> **Problems to solve**:
1: Answer these questions about the essay on kids' odd jobs, one line each:
(a) How old are the kids who mow lawns and wash cars?
(b) What does the essay give as an example of something that is possible right now?
(c) About how much does a decent second-hand personal helicopter cost?
2: Please quote the stretch of the essay on kids' odd jobs from "Doing odd jobs" through "washed at $5/car.".

> **Excerpt**:
--- START ---

My kids are mowing lawns and washing cars in their spare time on weekends. The sort of jobs a 9 and 10-year old can get without doing too much damage. I think it’s a vastly better use of their time than sitting indoors, gaping at an Xbox, playing the latest axe murdering, limb dismembering, desensitizing video games with their peers.
Doing odd jobs helps them build some sense of value. They’re young enough to want things they can’t possibly afford, certainly don’t need, and at the same time not yet old enough to understand the disconnect between what is possible now and what is possible in the future, when they’re much more skilled and knowledgeable.
Right now a new bike, for instance, is possible and a helicopter is not. They’re not stupid, they get this much but they don’t fully understand it.
A decent second-hand personal helicopter such as the Robinson R22 above can be had for about $150,000. Not that much actually, considering the fact it’s a helicopter. Problem is, if you’re mowing lawns that equates to an exhausting 15,000 lawns mowed at $10/lawn or 30,000 cars washed at $5/car.

--- END ---

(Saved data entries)
--- START ---

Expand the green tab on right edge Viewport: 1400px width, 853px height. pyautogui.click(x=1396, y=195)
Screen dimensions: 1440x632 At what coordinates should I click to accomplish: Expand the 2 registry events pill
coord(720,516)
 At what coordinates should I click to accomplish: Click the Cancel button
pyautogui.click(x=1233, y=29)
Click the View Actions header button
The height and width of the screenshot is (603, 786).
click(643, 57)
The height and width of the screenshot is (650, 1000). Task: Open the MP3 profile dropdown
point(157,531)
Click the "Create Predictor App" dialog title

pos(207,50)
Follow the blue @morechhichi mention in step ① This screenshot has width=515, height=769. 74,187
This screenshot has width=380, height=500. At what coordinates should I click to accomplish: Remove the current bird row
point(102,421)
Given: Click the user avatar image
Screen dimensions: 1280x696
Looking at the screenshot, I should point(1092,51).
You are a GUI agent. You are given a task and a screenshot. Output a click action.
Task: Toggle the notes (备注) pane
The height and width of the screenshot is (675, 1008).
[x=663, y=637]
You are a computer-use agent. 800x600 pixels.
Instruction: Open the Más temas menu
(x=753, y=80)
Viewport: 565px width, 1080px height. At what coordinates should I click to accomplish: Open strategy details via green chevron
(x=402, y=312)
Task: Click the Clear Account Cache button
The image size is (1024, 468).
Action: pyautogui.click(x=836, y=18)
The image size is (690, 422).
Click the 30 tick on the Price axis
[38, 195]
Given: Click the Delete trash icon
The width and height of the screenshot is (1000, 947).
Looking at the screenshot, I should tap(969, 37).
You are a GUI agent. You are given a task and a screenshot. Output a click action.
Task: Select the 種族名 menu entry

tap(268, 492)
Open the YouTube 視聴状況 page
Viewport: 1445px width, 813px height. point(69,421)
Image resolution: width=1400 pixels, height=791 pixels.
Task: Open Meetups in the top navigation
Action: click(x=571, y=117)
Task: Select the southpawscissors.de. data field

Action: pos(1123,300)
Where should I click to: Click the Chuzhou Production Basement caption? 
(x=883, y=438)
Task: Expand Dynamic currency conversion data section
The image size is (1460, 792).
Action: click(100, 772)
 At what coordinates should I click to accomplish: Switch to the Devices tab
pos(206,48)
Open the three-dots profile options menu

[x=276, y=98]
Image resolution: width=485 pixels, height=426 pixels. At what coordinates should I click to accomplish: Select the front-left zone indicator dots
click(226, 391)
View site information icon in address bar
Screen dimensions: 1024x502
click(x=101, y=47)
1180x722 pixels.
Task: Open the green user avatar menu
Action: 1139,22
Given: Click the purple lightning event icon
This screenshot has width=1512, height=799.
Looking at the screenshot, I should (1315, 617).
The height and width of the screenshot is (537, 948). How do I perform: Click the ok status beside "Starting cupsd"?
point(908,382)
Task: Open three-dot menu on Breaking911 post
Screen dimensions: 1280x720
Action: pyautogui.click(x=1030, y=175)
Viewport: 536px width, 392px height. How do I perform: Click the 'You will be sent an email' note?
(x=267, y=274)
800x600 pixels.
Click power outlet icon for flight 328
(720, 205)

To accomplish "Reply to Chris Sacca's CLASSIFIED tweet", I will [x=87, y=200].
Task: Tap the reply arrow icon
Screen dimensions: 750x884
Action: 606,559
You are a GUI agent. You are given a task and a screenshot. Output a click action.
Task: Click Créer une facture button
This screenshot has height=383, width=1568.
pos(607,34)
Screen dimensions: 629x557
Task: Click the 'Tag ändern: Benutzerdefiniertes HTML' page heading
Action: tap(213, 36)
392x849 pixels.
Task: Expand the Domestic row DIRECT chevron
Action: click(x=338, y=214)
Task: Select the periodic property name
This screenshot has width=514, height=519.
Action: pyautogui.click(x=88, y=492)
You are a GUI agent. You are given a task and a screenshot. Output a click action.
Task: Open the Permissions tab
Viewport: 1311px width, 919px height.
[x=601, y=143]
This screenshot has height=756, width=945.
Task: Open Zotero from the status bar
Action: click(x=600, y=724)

--- END ---

> **Solution list**:
1:
(a) 9 and 10 years old.
(b) A new bike.
(c) About $150,000.

2:
Doing odd jobs helps them build some sense of value. They’re young enough to want things they can’t possibly afford, certainly don’t need, and at the same time not yet old enough to understand the disconnect between what is possible now and what is possible in the future, when they’re much more skilled and knowledgeable.
Right now a new bike, for instance, is possible and a helicopter is not. They’re not stupid, they get this much but they don’t fully understand it.
A decent second-hand personal helicopter such as the Robinson R22 above can be had for about $150,000. Not that much actually, considering the fact it’s a helicopter. Problem is, if you’re mowing lawns that equates to an exhausting 15,000 lawns mowed at $10/lawn or 30,000 cars washed at $5/car.